The number of admissions to non-cardiac ICU in those over 80 has risen by 63%, and if I were a journalist I’d stop reading there, but I’m not. The over 80s still make up the same proportion of all non-cardiac ICU admissions (13.8%) because the total number of ICU admissions has increased by 60% - surely when we talk about societal changes that is the headline.
We know that most healthcare usage is (perhaps obviously) in the last few months of life, with a suggestion that older people have a lower use of secondary care compared to people dying when they are younger. Perhaps therefore, investigating the elderly is not the right question. Age is a risk factor for death I accept, but is what we are seeing now just a consequence of there being a ‘peak’ in older people at present (baby-boomers etc.)? Experience (and the data) tells us that outcomes for elderly people in ICU are not as horrendous as we might be biased to presume, and if we can ‘do good’ then we will all continue to admit.

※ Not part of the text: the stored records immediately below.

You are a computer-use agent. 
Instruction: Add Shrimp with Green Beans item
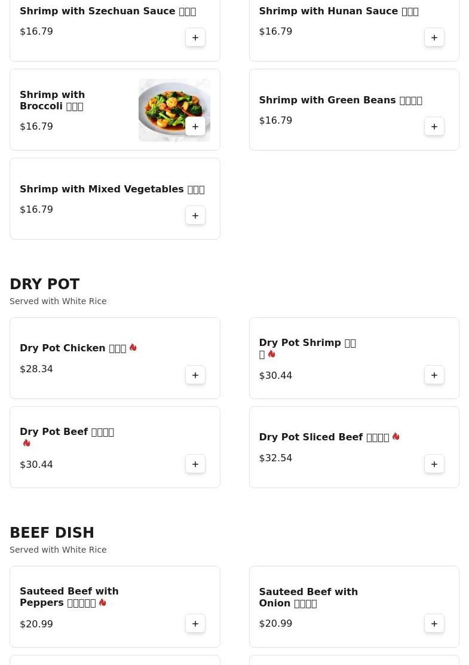click(434, 127)
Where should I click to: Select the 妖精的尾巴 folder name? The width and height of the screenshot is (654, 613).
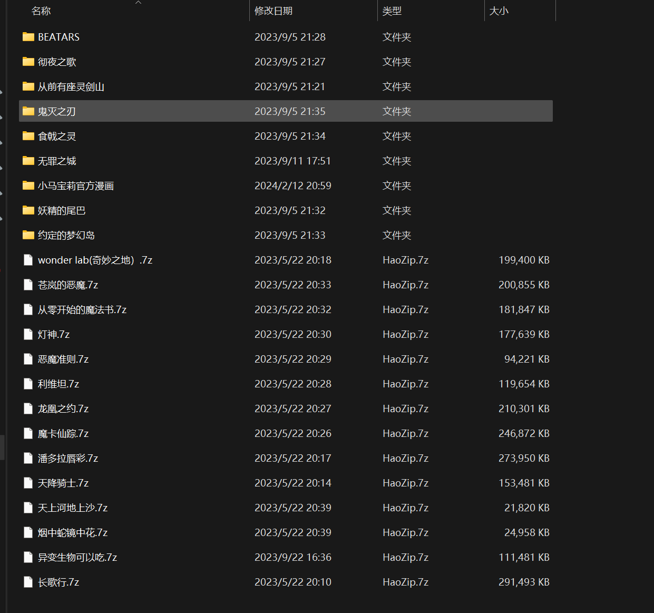[62, 210]
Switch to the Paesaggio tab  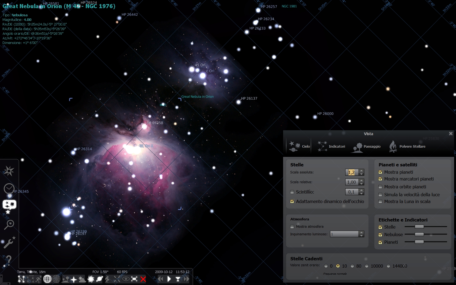point(367,147)
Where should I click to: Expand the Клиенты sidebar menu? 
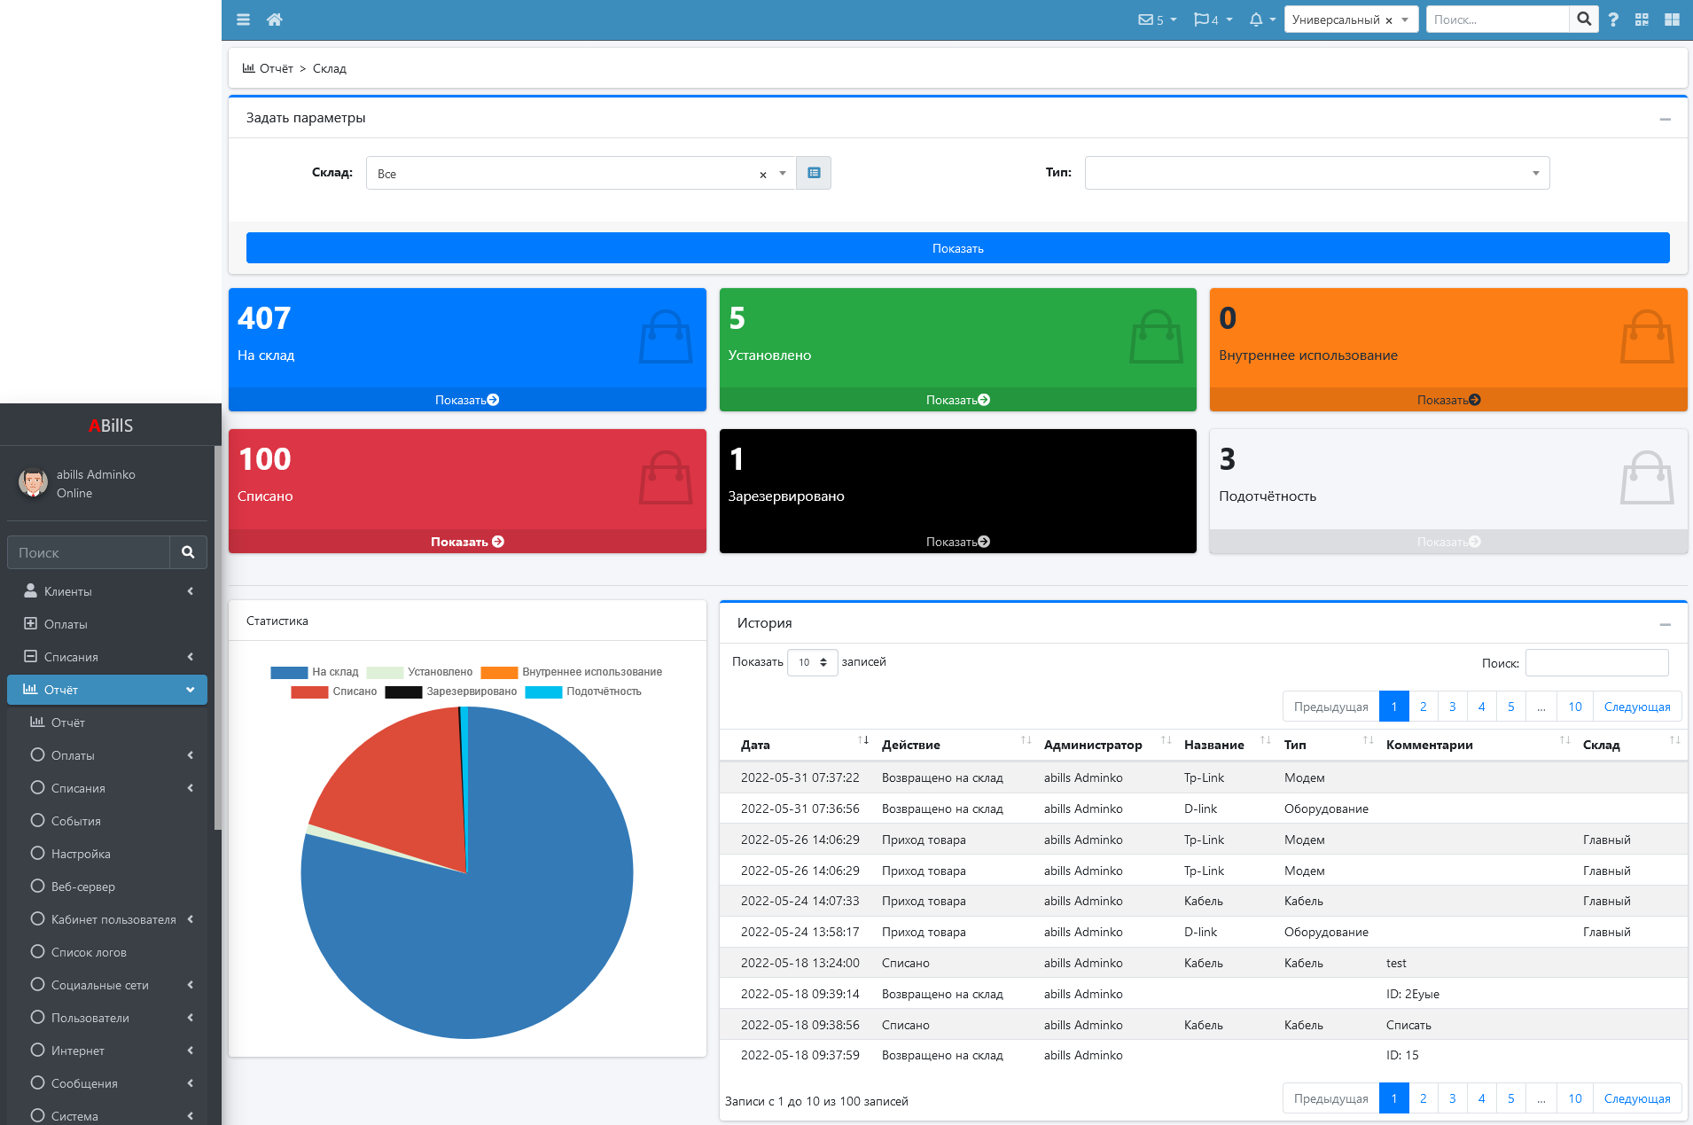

What I would question is any societal changes towards accepting critical care admission as part of the dying process and a reluctance to accept medical futility; so a study similar to this looking at the impact of non-survivors rather than the elderly may make more sense. For an excellent review of the elderly in intensive care click here.

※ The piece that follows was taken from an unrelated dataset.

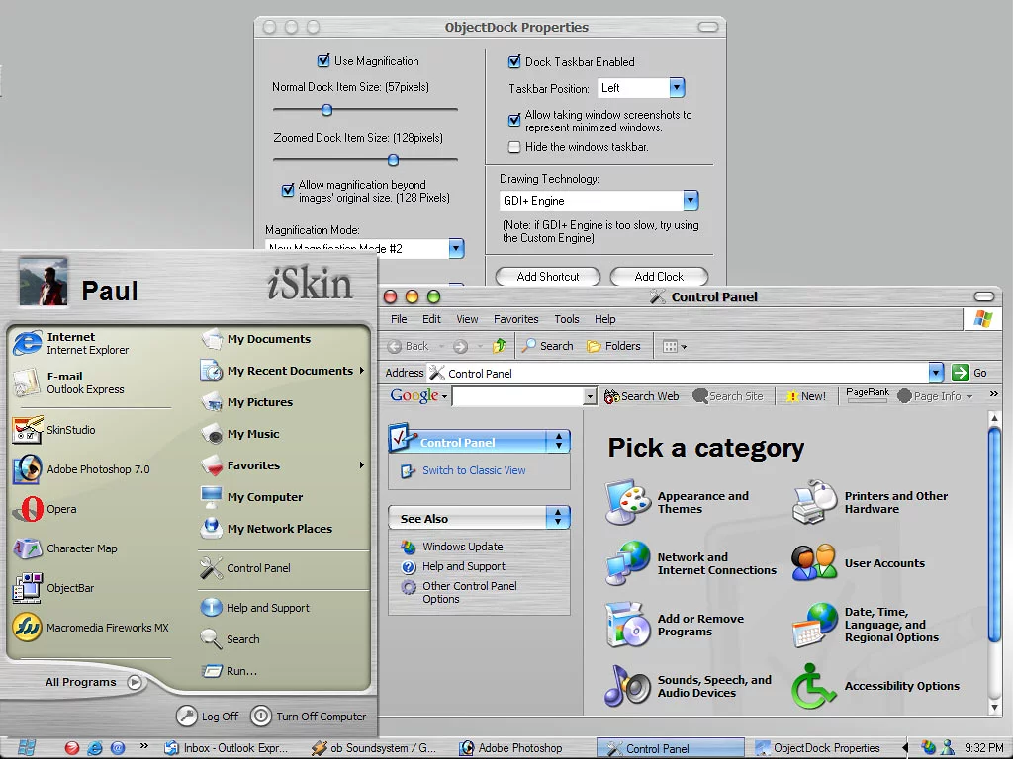
Task: Open SkinStudio from the Start menu
Action: point(28,430)
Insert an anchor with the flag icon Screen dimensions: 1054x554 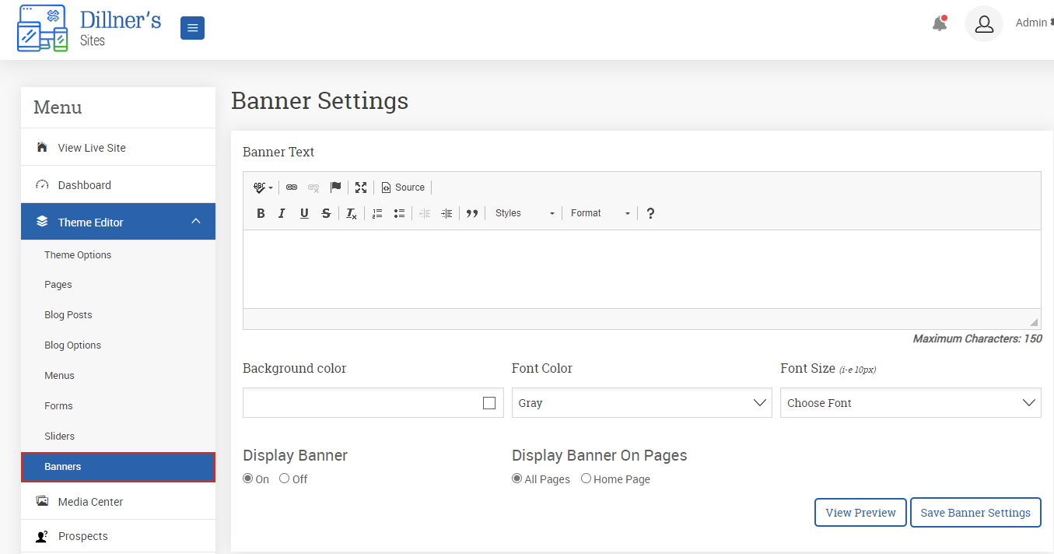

The number of ICU days taken by the elderly increased by a smaller proportion than the number of admissions, suggesting mean LOS to be getting shorter. Given that the proportion of ICU bed days taken by the elderly has not changed, this reduction in LOS would I suspect be seen across the board, in the young and old. This may well be an oversimplification however, as median LOS has not changed suggesting that there are still elderly patients with long stays (I've spent ages getting muddled about the median remaining the same and the mean reducing - it's a shame the authors didn't include frequency charts for LOS which would give a better representation than just the median and mean for a distribution that must be at least binomial)
Interestingly the elderly admitted to ICU don’t appear to be getting sicker (or better), so the threshold for admission maybe hasn’t changed too much.

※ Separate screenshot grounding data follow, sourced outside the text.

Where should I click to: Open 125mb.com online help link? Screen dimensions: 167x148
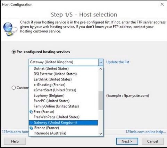(x=146, y=132)
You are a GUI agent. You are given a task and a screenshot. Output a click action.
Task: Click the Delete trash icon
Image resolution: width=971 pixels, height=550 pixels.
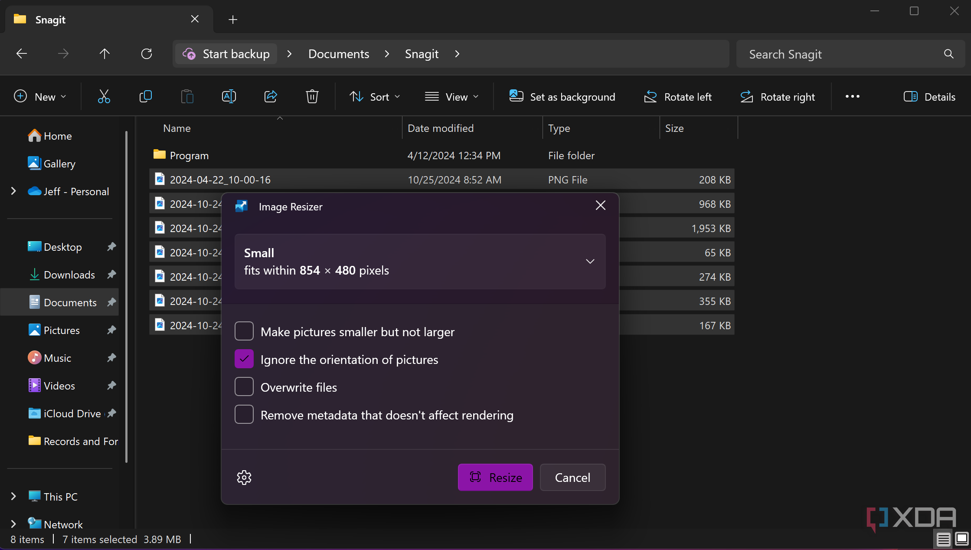point(312,96)
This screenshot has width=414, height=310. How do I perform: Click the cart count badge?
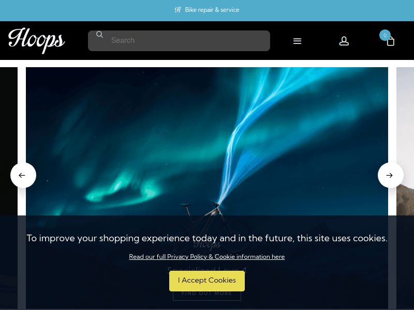[x=385, y=35]
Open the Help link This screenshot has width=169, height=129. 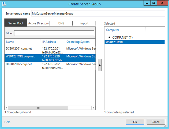[7, 122]
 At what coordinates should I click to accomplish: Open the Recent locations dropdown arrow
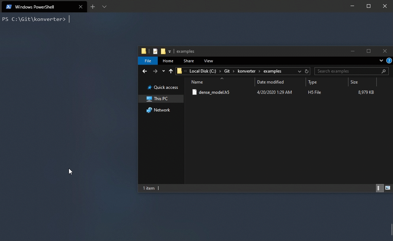click(x=163, y=71)
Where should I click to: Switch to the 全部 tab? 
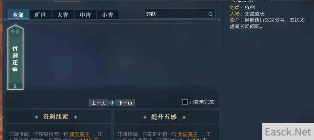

Just to finish on a bit of pedantry, some of the data is population data and not from a sample (e.g. the percentage of the Dutch population over 80yrs of age). The authors quote confidence intervals, which doesn’t make sense if the population statistic is known (a confidence interval is a range within which the population statistic is probable to lie).
By way of suggestions for comment:
- If we could accurately assess frailty is age irrelevant?
- Would evidence based critical care for the over 80s be different to what we currently practice?
- Is the Netherlands so different to the UK that the results are not of relevance to our practice?
- What other data about the over 80s would you like to see?